Resurrection men or body snatchers, plagued our churchyards and stole our dead all in the name of science. Providing a fresh and steady supply of cadavers for the anatomy schools of London and Edinburgh and everywhere in-between. But how did we go about stopping them?
This lecture will look at the different forms of body snatching prevention that developed in a sometimes futile attempt to keep the resurrection men at bay. After briefly discussing why such large number of cadavers were needed for the teaching of anatomy, we will address the modus operandi of the body snatcher, hearing of a few not so successful attempts along the way.
But just how efficient were body snatchers when it came to raiding our graveyards and what did parishes and relatives of the deceased do to try to stop them?
From simple watch houses to the more elaborate caged lair, this will be a tour of Britain that you perhaps won’t see in the travel guides.

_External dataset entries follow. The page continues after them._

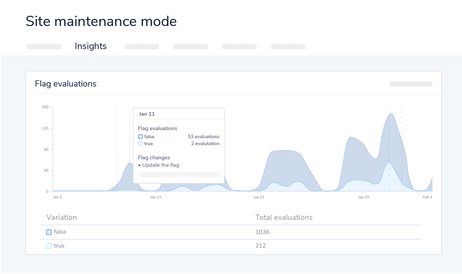Select the 212 total evaluations value
The image size is (462, 274).
pos(261,246)
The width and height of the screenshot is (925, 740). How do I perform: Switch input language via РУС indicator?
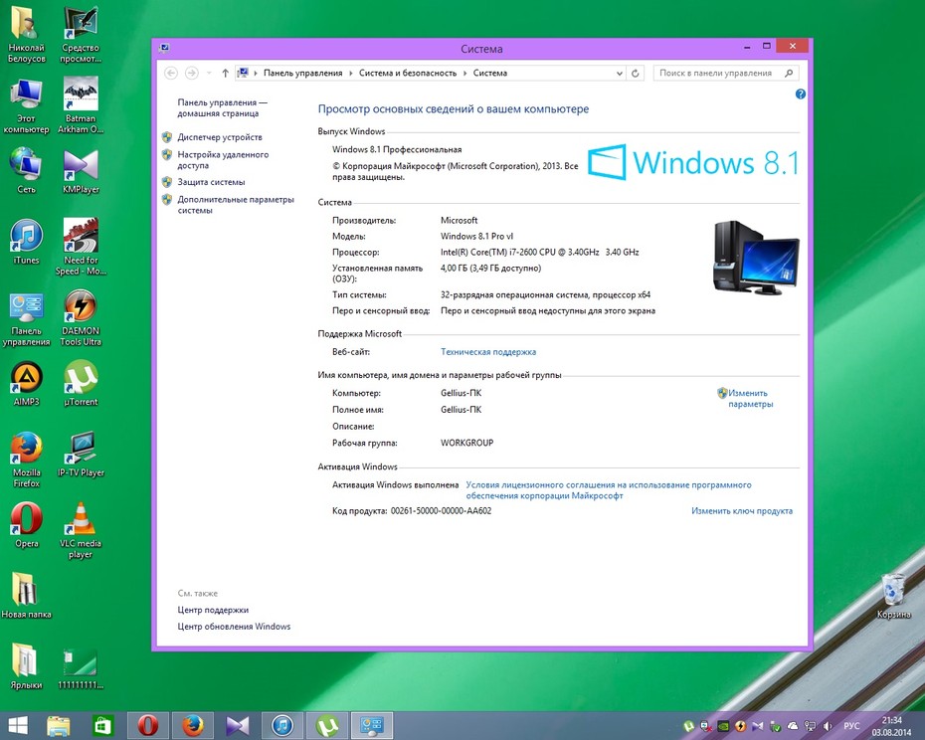coord(850,726)
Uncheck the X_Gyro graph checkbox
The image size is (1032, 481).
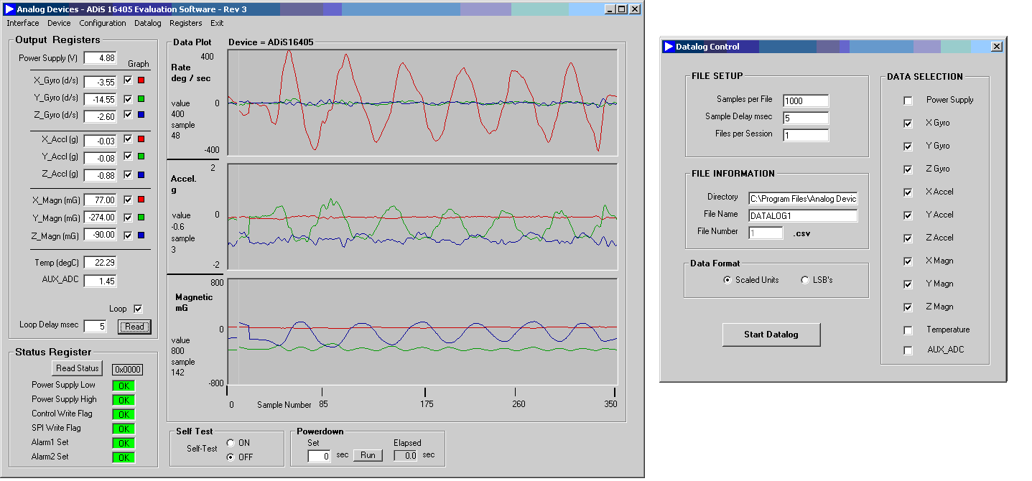[x=128, y=80]
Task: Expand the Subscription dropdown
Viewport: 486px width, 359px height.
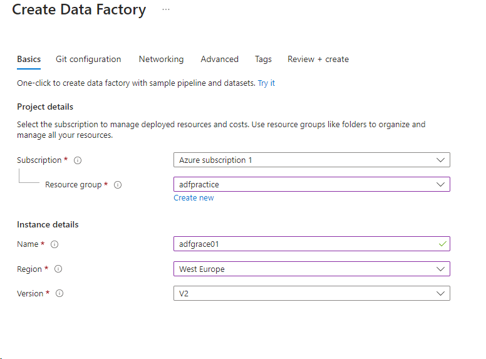Action: click(x=311, y=160)
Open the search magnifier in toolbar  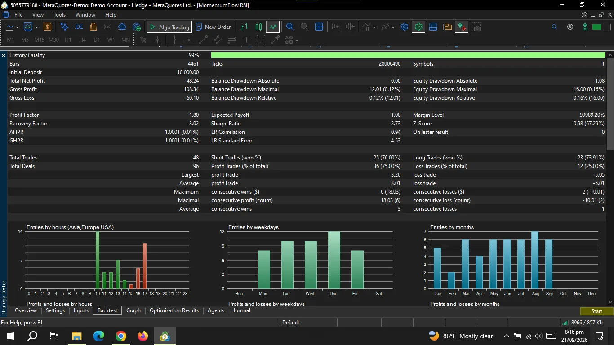click(x=554, y=27)
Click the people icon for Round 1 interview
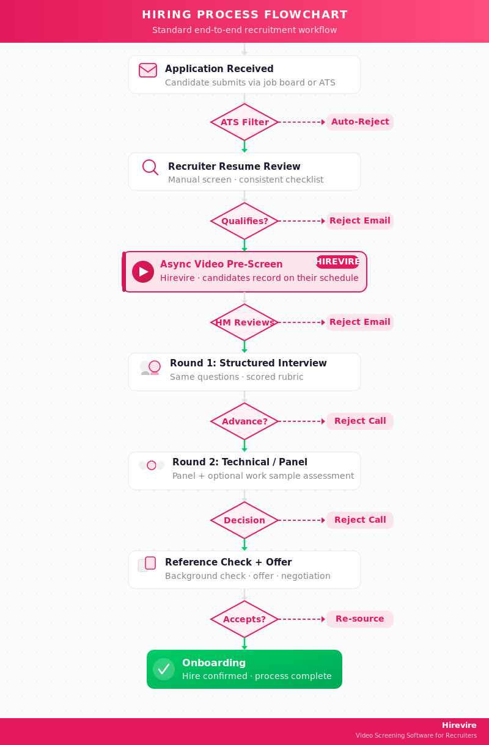 tap(150, 367)
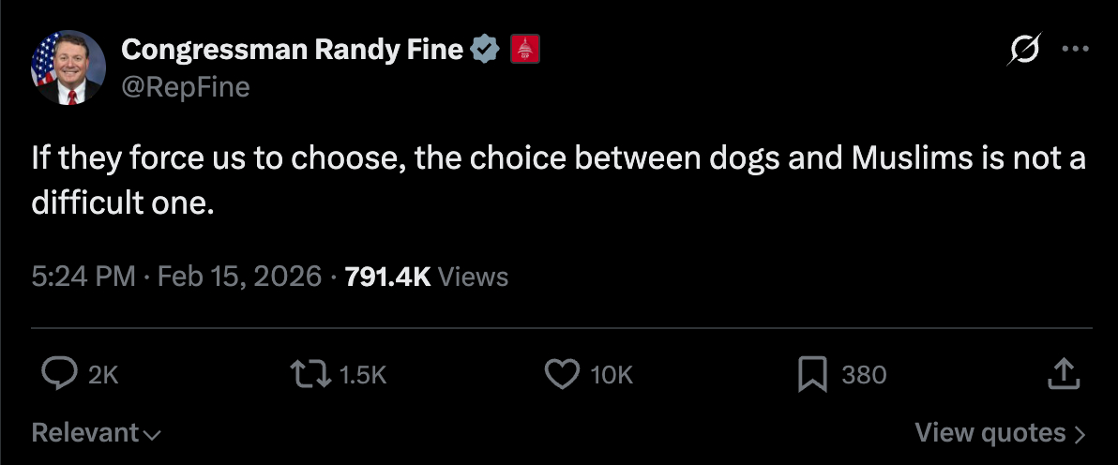Viewport: 1118px width, 465px height.
Task: Open the Congressman Randy Fine display name
Action: pos(293,49)
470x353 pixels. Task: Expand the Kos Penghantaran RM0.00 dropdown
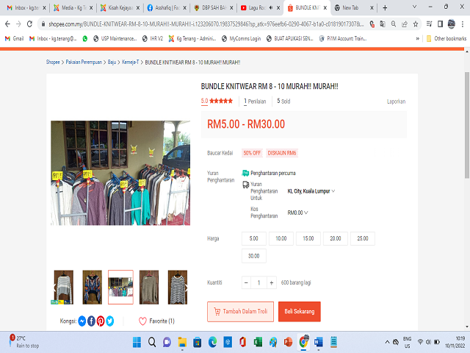(297, 213)
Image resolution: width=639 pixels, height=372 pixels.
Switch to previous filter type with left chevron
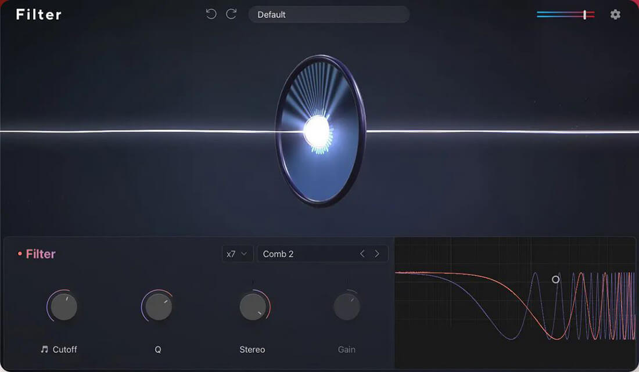coord(362,254)
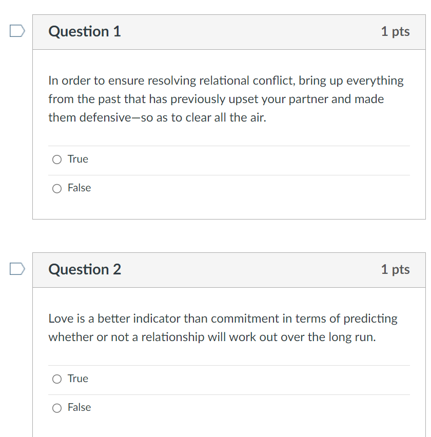
Task: Click the 1 pts label on Question 1
Action: [x=396, y=31]
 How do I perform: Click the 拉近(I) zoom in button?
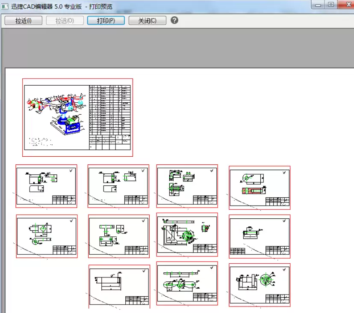[x=23, y=21]
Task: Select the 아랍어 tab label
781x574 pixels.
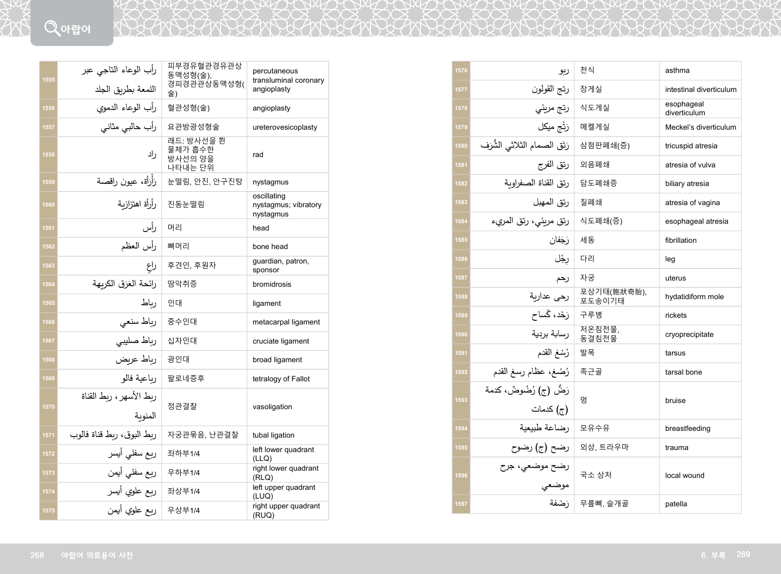Action: (x=75, y=29)
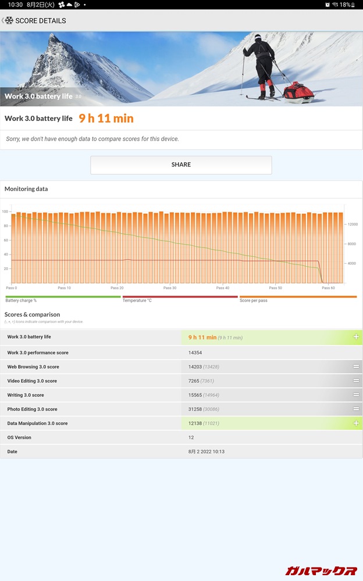This screenshot has height=581, width=363.
Task: Tap the Work 3.0 battery life banner image
Action: point(181,69)
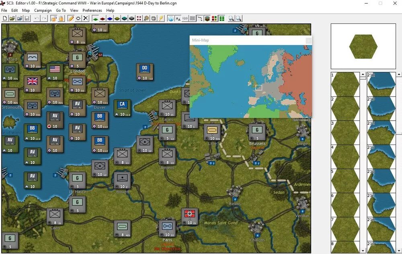Select the layered terrain stack icon

click(x=206, y=18)
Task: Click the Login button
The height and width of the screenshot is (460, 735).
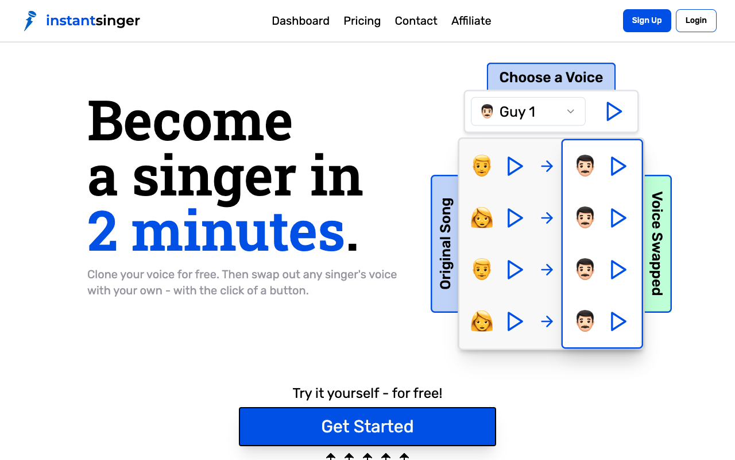Action: [x=696, y=21]
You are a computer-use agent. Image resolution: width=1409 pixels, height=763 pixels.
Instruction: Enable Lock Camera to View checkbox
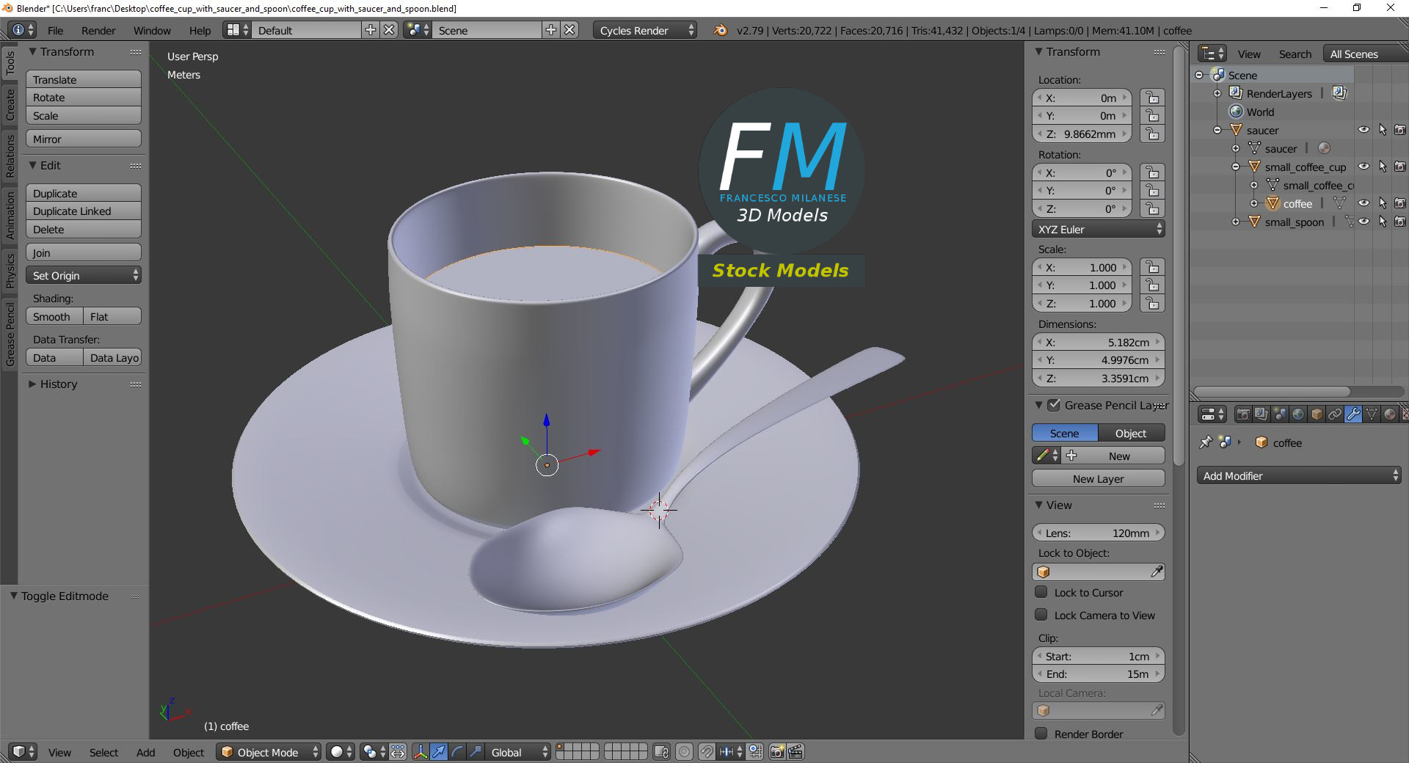click(x=1041, y=615)
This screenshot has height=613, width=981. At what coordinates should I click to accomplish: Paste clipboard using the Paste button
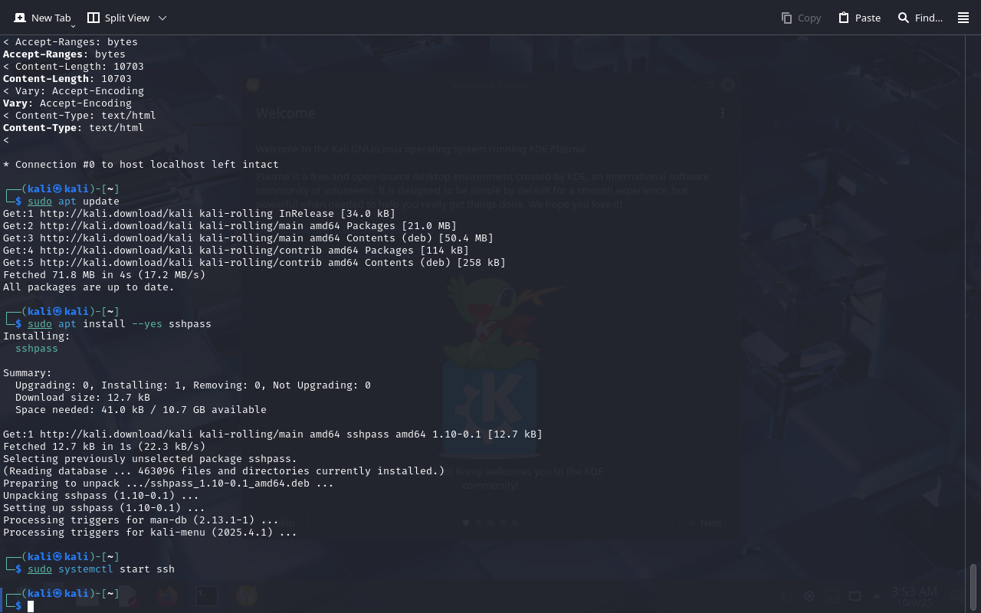(x=859, y=18)
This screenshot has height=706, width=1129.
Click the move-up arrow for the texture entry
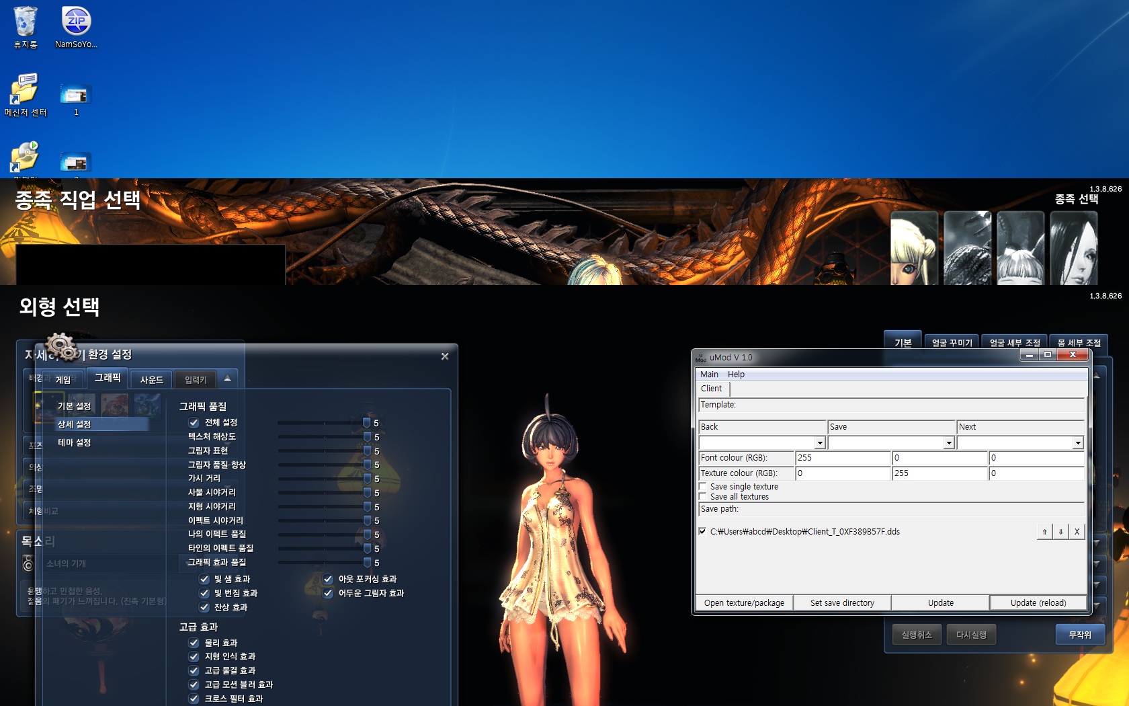[x=1044, y=532]
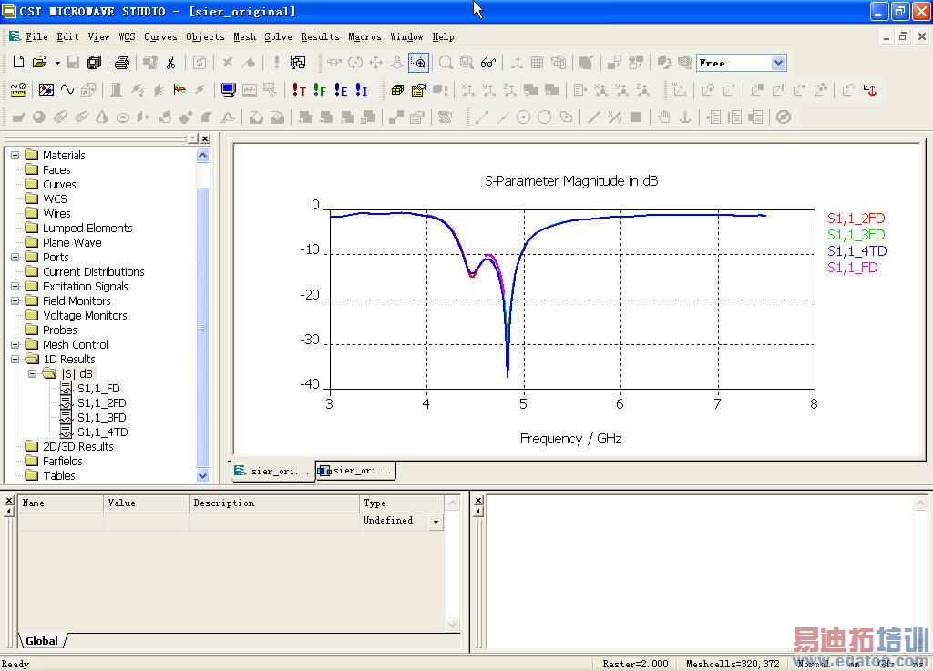Click the binoculars-glasses view icon
The height and width of the screenshot is (671, 933).
[488, 63]
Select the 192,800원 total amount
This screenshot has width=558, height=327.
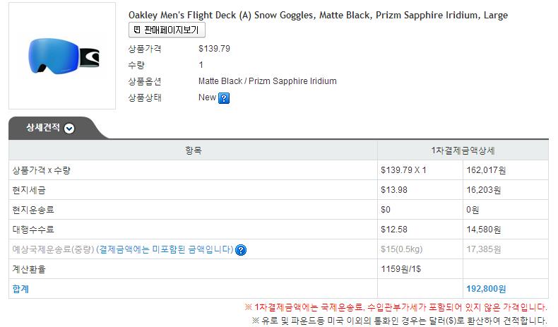click(486, 289)
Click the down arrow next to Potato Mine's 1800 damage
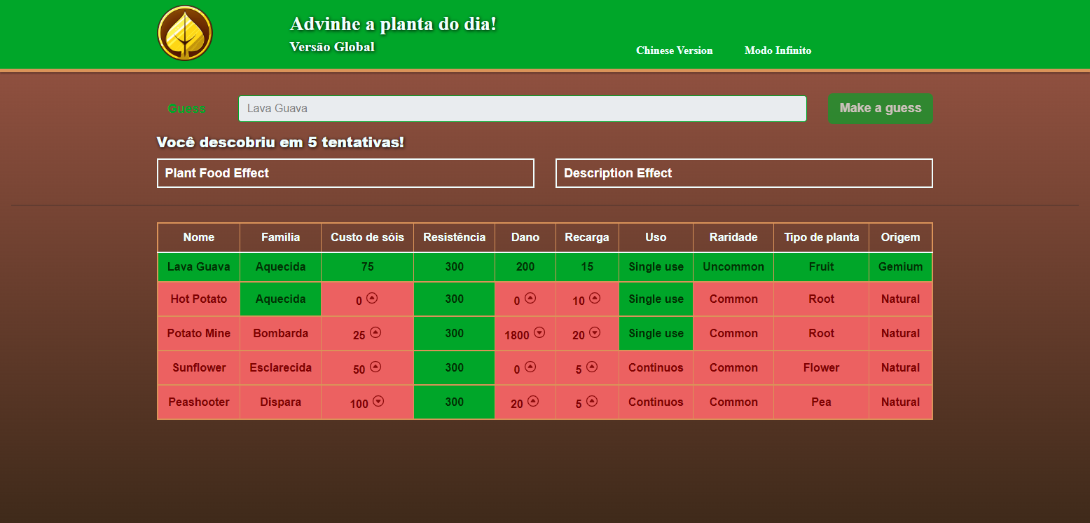The image size is (1090, 523). [539, 332]
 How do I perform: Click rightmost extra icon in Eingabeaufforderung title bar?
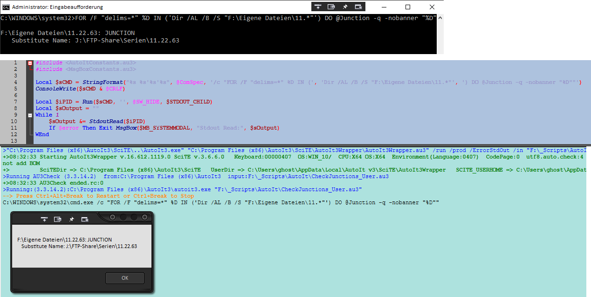click(358, 7)
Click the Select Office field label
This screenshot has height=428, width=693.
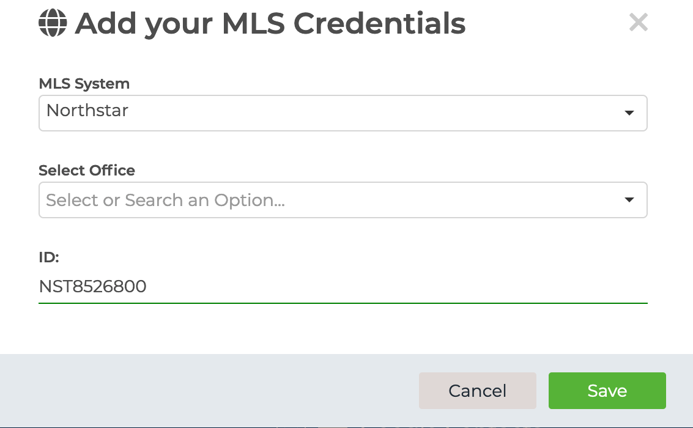click(87, 170)
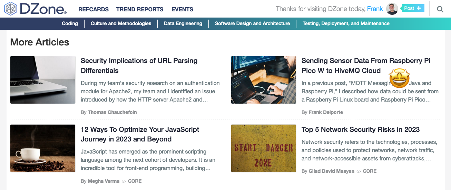Click the Frank username link in header
The image size is (451, 190).
[x=375, y=9]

We’ll look at some of the more famous examples to lesser known artifacts, demonstrating just how prolific body snatchers had become before their world would start tumbling down with the arrests of the now infamous duo, the murderers Burke and Hare.
Dipping our toes into locations throughout Britain, join this whirlwind tour of all things macabre.
Suzie Lennox studied History at Teesside and completed her Master’s degree in Archive Administration in 2011 before leaving the sector in 2015. She has been researching all aspects of body snatching for over fifteen years, after writing about the legal implications of the trade for her dissertation at university. Her book ‘Bodysnatchers: Digging Up The Untold Story of Britain’s Resurrection Men’ was published by Pen & Sword in 2016. She has recently returned to university to focus on a new career in Crime Scene Science.